> [Source document]:
▬▬▬▬▬▬

Today, children and adolescents face intersecting crises.
Millions of Americans have contracted COVID-1931 — including almost 700,000 children.32 This pandemic’s consequences for youth far surpass those of the disease itself. Children have lost the institutions that provide structure to and support for their lives, with mental and physical health consequences that may take decades to unfurl.33 Children have also suffered the deaths of loved ones from COVID-19, and the loss of critical connections.
Meanwhile, racism persists as a public health crisis.34 Functioning as a social determinant of health, racism plagues children of color with birth disparities, chronic stress, and lifelong mental and physical health problems.35 Children of color now make up a majority of American youth — so their health and prosperity will determine our nation’s future.36
The persistent dangers of COVID-19 and racism have exacerbated — and complicated — existing health problems for youth. Studies show all social determinants of health – including housing, healthcare access, educational inequalities, income gaps, occupational hazards, and both unconscious biases and outright discrimination—are all stacked against children of color.
Almost 20 percent of children have special health care needs, such as disabilities and chronic illnesses.37 These children are more vulnerable to COVID-19 and now face more stringent restrictions on their social interactions.38 Even before the pandemic, too many lacked adequate support systems and care in their communities.39
At the same time, rates of mental illness for all youth have jumped over the past twenty years.40 Tragically, suicide has become the second-leading cause of death for youth between the ages of 10 and 34.41 LGBTQ youth have been particularly affected, facing higher rates of harassment, homelessness, and substance abuse, while transgender youth too often lack medical care to transition safely.42
These health crises pose a threat to every child and adolescent — and to every American, since the health of our society depends on the strength of our future workforce. As such, the federal government must use every tool at its disposal to defeat them.
Policies that Promote Healthy Children
- Protect and strengthen Medicaid, the Children’s Health Insurance Program (CHIP), the Affordable Care Act (ACA), and other health care programs so that all children, adolescents, and young adults from birth to the age of 26 years who reside within our borders, regardless of income, family composition, or immigration status, are covered by an affordable, quality health insurance plan that allows access to comprehensive essential care including mental health.
- Promote efforts to help pediatricians assist vaccine hesitant parents in decision-making—countering misinformation with facts about the vital role of vaccines and the number of lives saved by immunizations, sharing science-based vaccine resources, and personalizing evidence to parents based on cultural beliefs and vaccine concerns in a non-confrontational way.
- Include children and adolescents in COVID-19 vaccine trials as soon as appropriate, so that they can benefit from a safe and effective vaccine.
- Fund services for children most vulnerable to COVID-19, including youth of color, children with disabilities, justice-involved youth, those in the child welfare system, low-income youth, and children in immigrant families.43
- Ensure that our medical personnel, healthcare workers, first responders, and child welfare service providers have the tools, funding, flexibility, and personal protective equipment necessary to serve our most vulnerable children while ensuring child and caregiver well-being.

▬▬▬▬▬▬

> [Supplied entries]:

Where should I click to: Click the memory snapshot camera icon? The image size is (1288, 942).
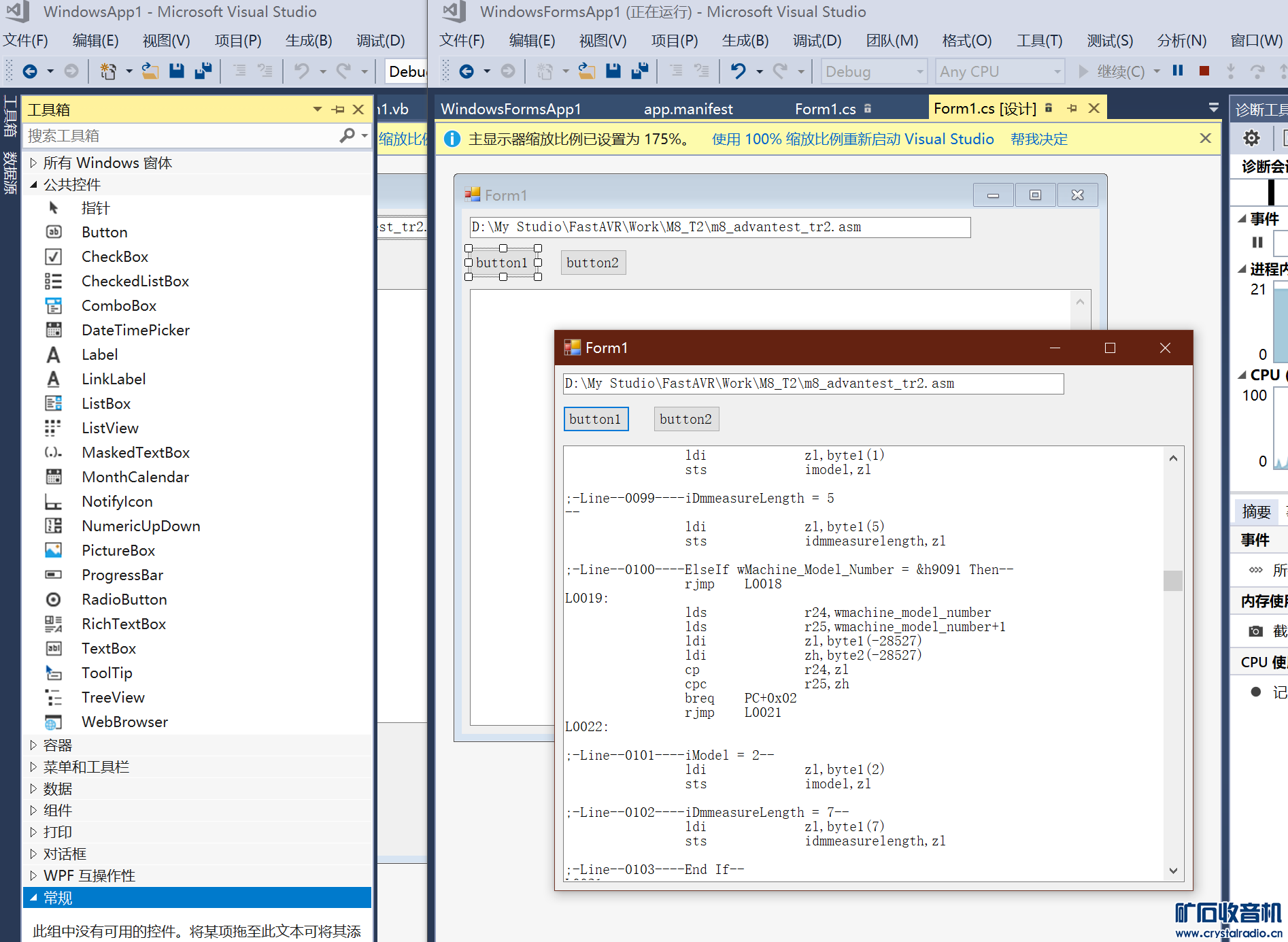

▬▬▬▬▬▬

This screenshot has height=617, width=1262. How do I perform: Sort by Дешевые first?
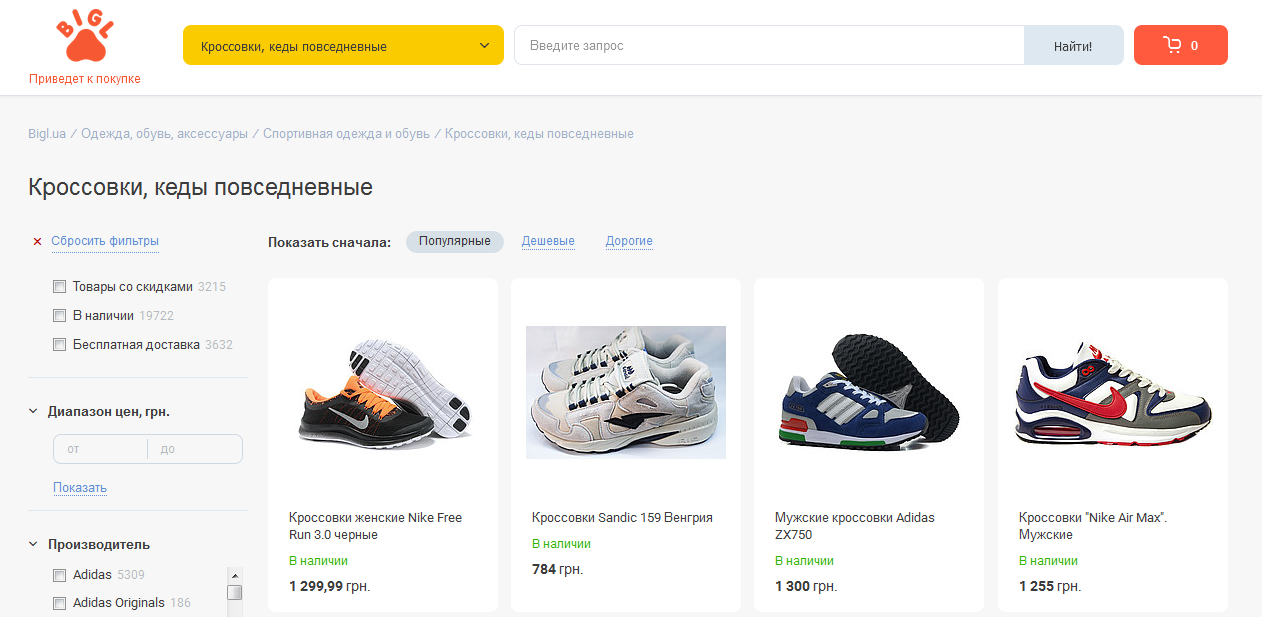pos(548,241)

▬▬▬▬▬▬

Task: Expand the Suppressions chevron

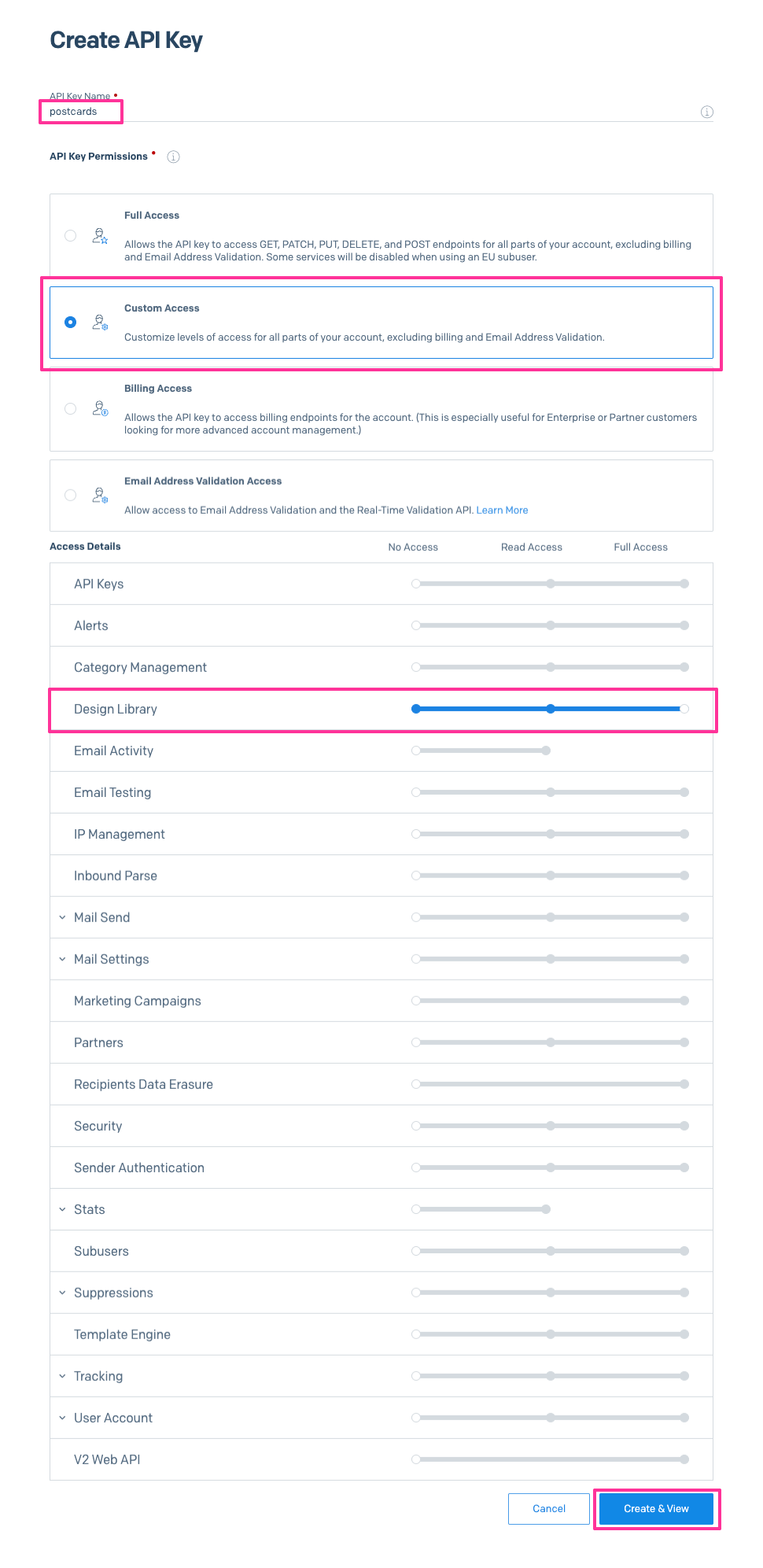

▬▬▬▬▬▬

> [Task]:
Answer these questions from the text on youth health crises.
(a) About what share of children have special health care needs?
(b) What rank does suicide hold among causes of death for youth between the ages of 10 and 34?
(c) Up to what age does the proposed health insurance coverage extend?

> [Expected output]:
(a) Almost 20 percent.
(b) It is the second-leading cause of death.
(c) Up to the age of 26 years, starting from birth.